Лошади! Если удастся отбить десяток-другой заводных лошадей, это очень усилит Миляеву дружину. Даст опыт и уверенность хорькам вроде Гостимы, который очень хочет быть, как витязь из преданий, но при виде только лишь следов от коней киевских оружников спал с лица. Потому что здесь убить могут. И Берест уже видел, как это бывает.
Но в прошлый раз русов было три десятка. Нынче – пять или около того. Если их просто обстреляют из кустов перед бродом, они не пойдут туда всей дружиной – у лошадей останется слишком много охраны, чтобы пешие, неопытные и слабо вооруженные отроки смогли взять добычу.
– На том берегу засядем, – Миляй взглянул на более высокий западный берег. – Там отроков с луками поставим.
Миляю было чуть меньше тридцати лет; к прошлым войнам он не успел и никогда ни на какую рать не ходил, но быстро смекал, как быть, за что Володислав и выбрал его в воеводы. Между ними имелось нечто общее: как и князь, Миляй был невысокого роста, обычного сложения и на первый взгляд казался моложе истинного возраста. Красотой его вполне обычное лицо не отличалось: вздернутый нос, острые скулы, клочковатая бородка и высокий, выпуклый лоб, на который волосы выступали мыском между двух залысин.

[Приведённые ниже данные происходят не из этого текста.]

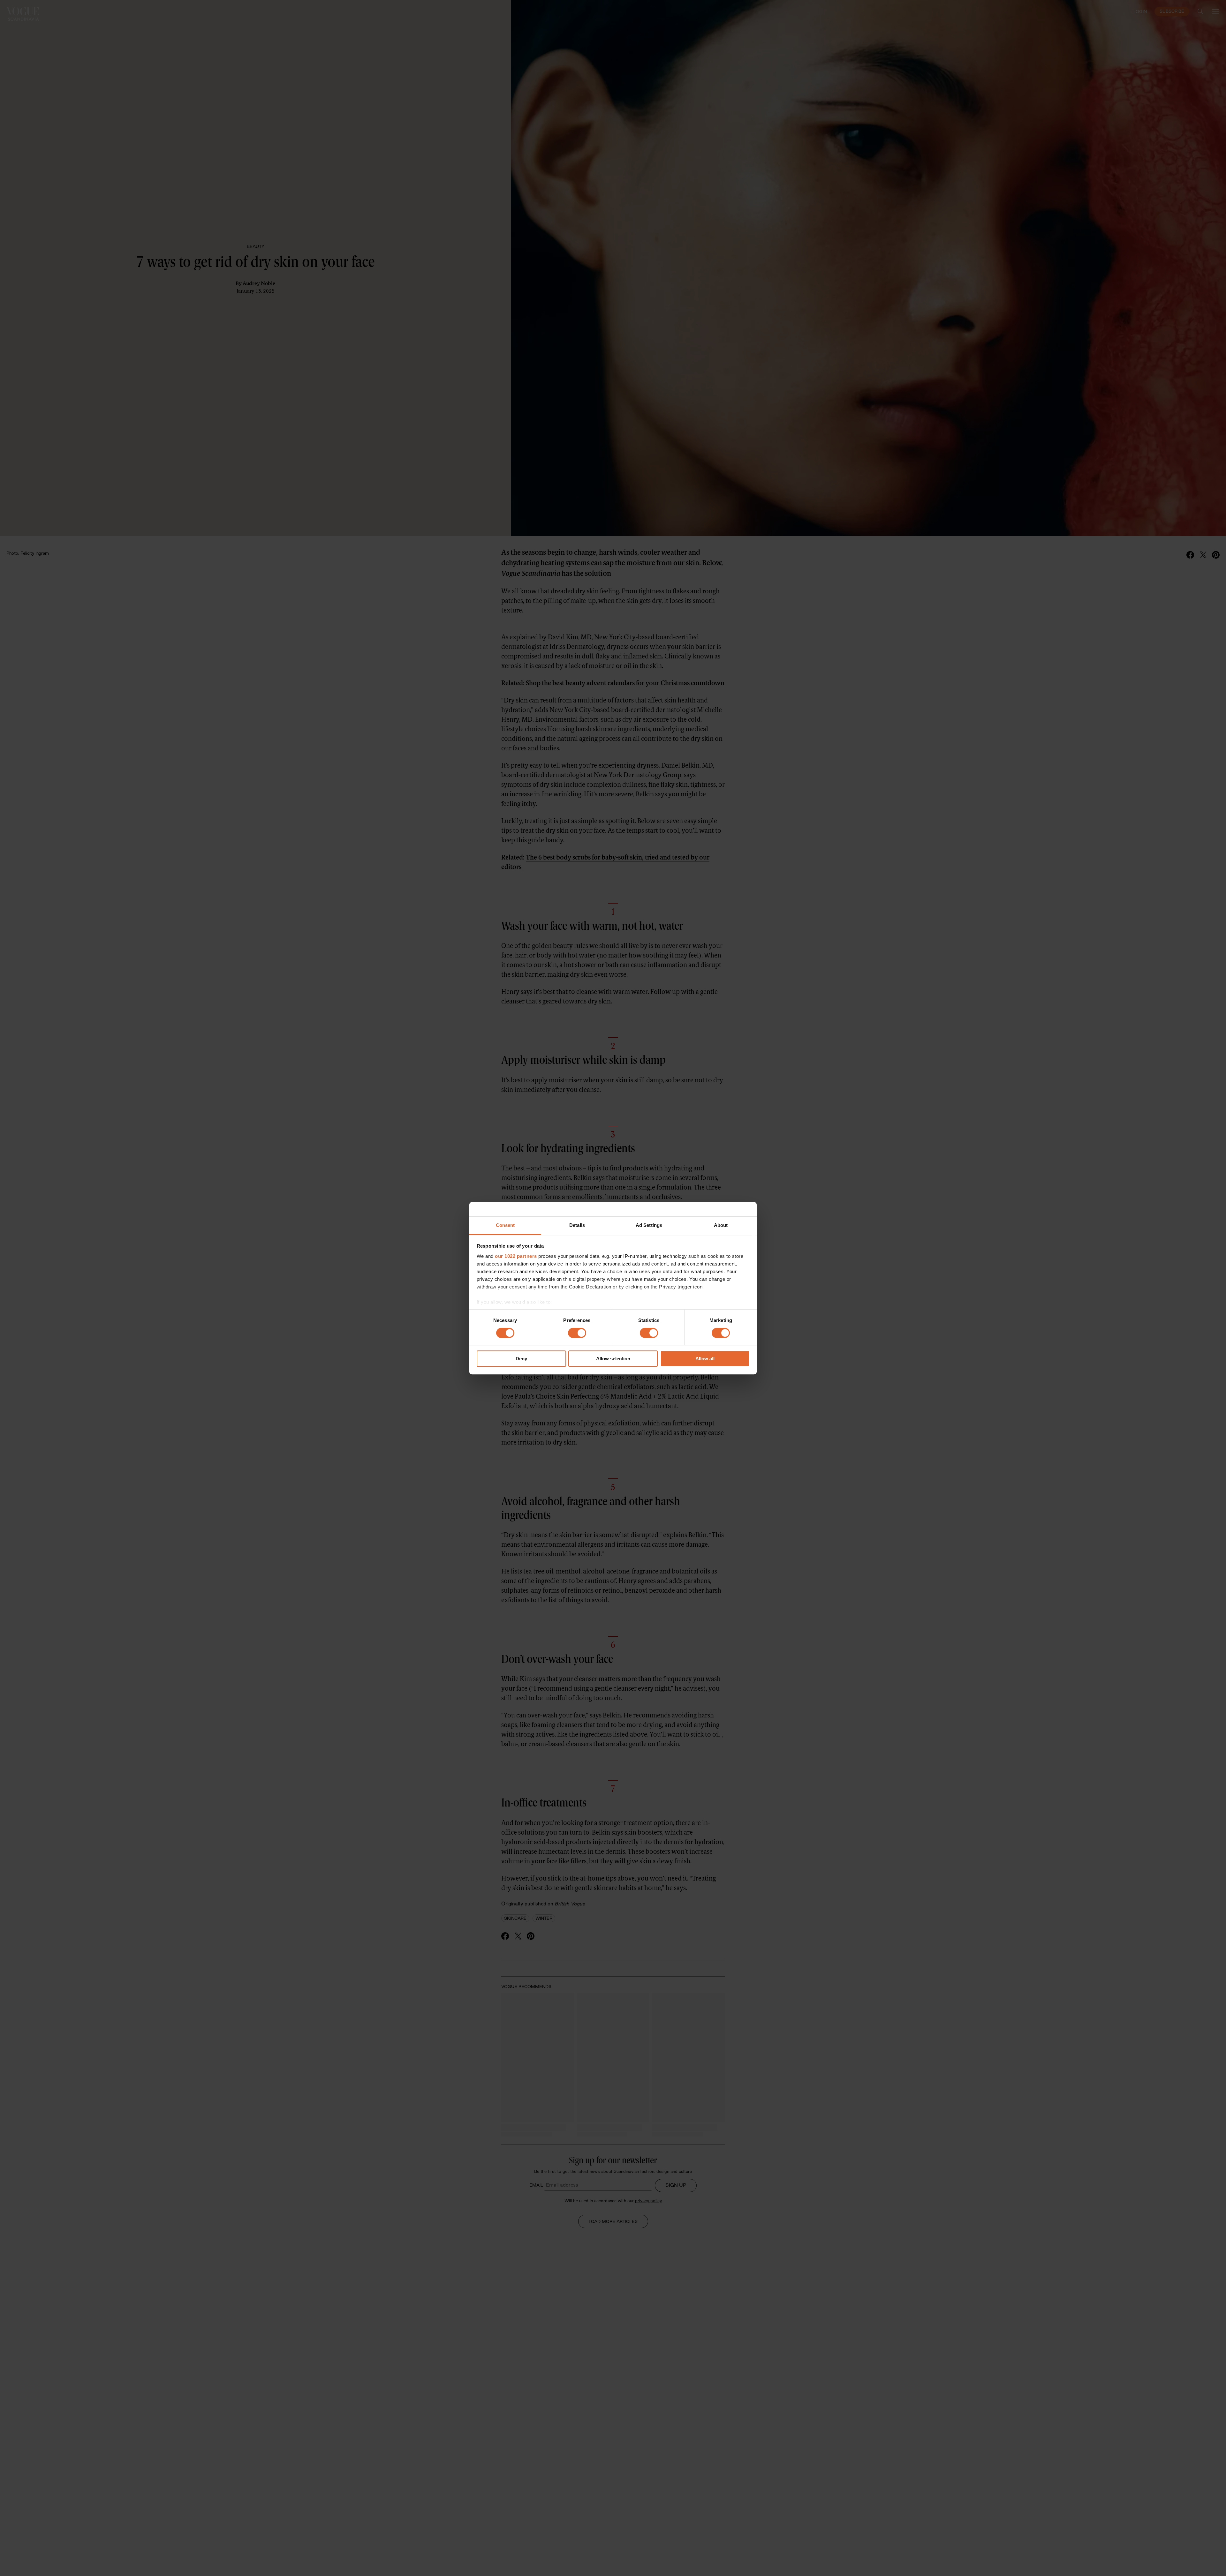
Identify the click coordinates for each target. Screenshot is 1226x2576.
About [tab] (721, 1225)
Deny (521, 1358)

Он часто хмурился, но даже так его лицо сохраняло отпечаток доброго нрава.
– У нас даже щитов нет! – зло напомнил ему брат, Тверд. – Они вскачь переправу пройдут да посекут нас, как бурьян под тыном!
– Под тыном! – Берест радостно ткнул в него пальцем. – Засека! Хоть три-четыре дерева свалим, притащим, за ними укроемся, оттуда будем стрелять!
– Так они увидят!
– И пусть видят! Нам же надо, чтобы они все на переправу поскакали! Чтоб лошадей оставили! Смотри, лес совсем близко. Как они на гребень взойдут, мы в лес бегом. В лесу не поймают.
– А если догонят и порубят?
– Ступай с бабами лен чесать – там не порубят, – отрезал Миляй, и все притихли.
Это война. Теперь иначе никак.
Берест хотел, как в прошлый раз на Тетереве, посадить засаду с луками на ближнем берегу, но Миляй возразил: конные русы прижмут стрелков к реке и покрошат. Вспомнив Молчана и его неподвижный взгляд в небеса, Берест признал его правоту. Да и к чему распылять силы? Увидев на том берегу засеку, русы, не зная, что за ней, и так бросят на нее главные силы, оставив с лошадьми меньше людей. На это был расчет, и Берест непрерывно молил Перуна, чтобы так все и вышло.
А долго думать было некогда: с каждым ударом сердца где-то обрушивались на землю четыре сотни копыт. Все ближе и ближе. Едва успели объяснить людям, что нужно делать. Хорошо, когда хватает рук: живо срубили три-четыре дерева, затащили на гребень берега позади брода. Посадили за ними стрелков, позади них на всякий случай – отроков с топорами. Вместо щита у каждого была крепкая дубина для левой руки – отводить вражеские удары и прикрывать голову. Не щит, но лучше, чем пустая рука!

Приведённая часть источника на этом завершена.